Eduard Hanslick - Views On Music

Views On Music

Hanslick's tastes were conservative; in his memoirs he said that for him musical history really began with Mozart and culminated in Beethoven, Schumann and Brahms. He is best remembered today for his critical advocacy of Brahms as against the school of Wagner, an episode in 19th century music history sometimes called the War of the Romantics. The critic Richard Pohl, of the Neue Zeitschrift für Musik, represented the progressive composers of the "Music of the Future".

Being a close friend of Brahms from 1862, Hanslick possibly had some influence on Brahms's composing, often getting to hear new music before it was published. Hanslick saw Wagner's reliance on dramatics and word-painting as inimical to the nature of music, which he thought to be expressive solely by virtue of its form, and not through any extra-musical associations. The theoretical framework of Hanslick's criticism is expounded in his book of 1854, Vom Musikalisch-Schönen (On the Musically Beautiful), which started as an attack on the Wagnerian aesthetic and established itself as an influential text, subsequently going through many editions and translations in several languages. Other targets for Hanslick's heavy criticism were Anton Bruckner and Hugo Wolf. Of Tchaikovsky's Violin Concerto, he accused composer and soloist Adolph Brodsky of putting the audience "through hell" with music "which stinks to the ear"; he was also lukewarm towards the same composer's Sixth Symphony.

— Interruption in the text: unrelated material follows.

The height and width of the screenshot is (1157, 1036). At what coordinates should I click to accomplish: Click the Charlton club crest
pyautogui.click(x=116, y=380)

Hanslick is noted as one of the first widely influential music critics. While his aesthetics and his criticism are typically considered separately, they are importantly connected. Hanslick was an outspoken opponent of the music of Liszt and Wagner, which broke down traditional musical forms as a means of communicating something extra-musical. His opposition to "the music of the future" is congruent with his aesthetics of music: the meaning of music is the form of music. It is along these lines that Hanslick became one of Brahms’s champions (although he did not rave about every piece, notably the Third Symphony), and often pitted him against Wagner. For this reason, Brahms is often mistakenly positioned as being anti-Wagnerian himself, a historical interpretation that disregards Brahms's and Wagner's mutual admiration for each other.